- Brock in The Rockford Files, 1979
- Born: Stanley Eis July 7, 1931 Brooklyn, New York, U.S.
- Died: January 25, 1991 (aged 59) Los Angeles, California, U.S.
- Occupations: Film and television actor

= Stanley Brock =

American film and television actor (1931-1991)

Stanley Eis (July 7, 1931 – January 25, 1991), known professionally as Stanley Brock, was an American film and television actor. He was best known for playing George Newman's uncle Harvey Bilchik in the 1989 film UHF.

Brock guest-starred in numerous television programs, including Baretta, One Day at a Time, Charlie's Angels, Happy Days, Knots Landing, Hill Street Blues, The A-Team, Quantum Leap, Night Court, The Rockford Files and Highway to Heaven, and played the recurring role of vigilante Bruno Binder in the ABC sitcom television series Barney Miller.

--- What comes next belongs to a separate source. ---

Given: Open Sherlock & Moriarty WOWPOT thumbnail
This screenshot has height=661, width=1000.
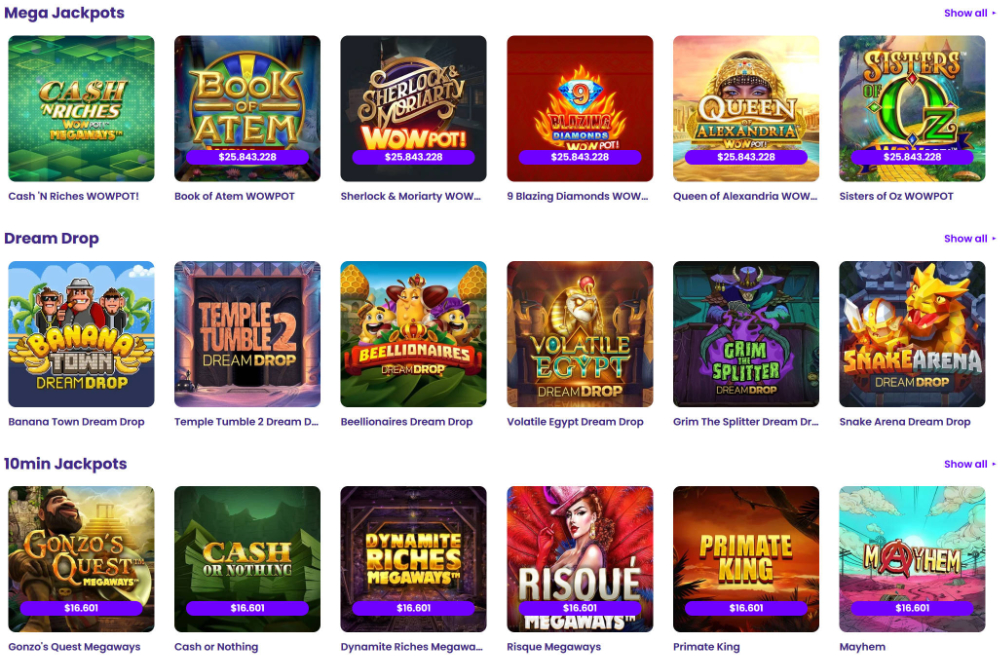Looking at the screenshot, I should tap(413, 108).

He also played Howie Hoffstedder in the CBS soap opera television series Days of Our Lives. He also appeared in films such as Three Fugitives, The Devil and Max Devlin, Billy Jack Goes to Washington, St. Ives, Tin Men and My Chauffeur.

Brock died on January 25, 1991, at the age of 59, of a heart attack in Los Angeles, California.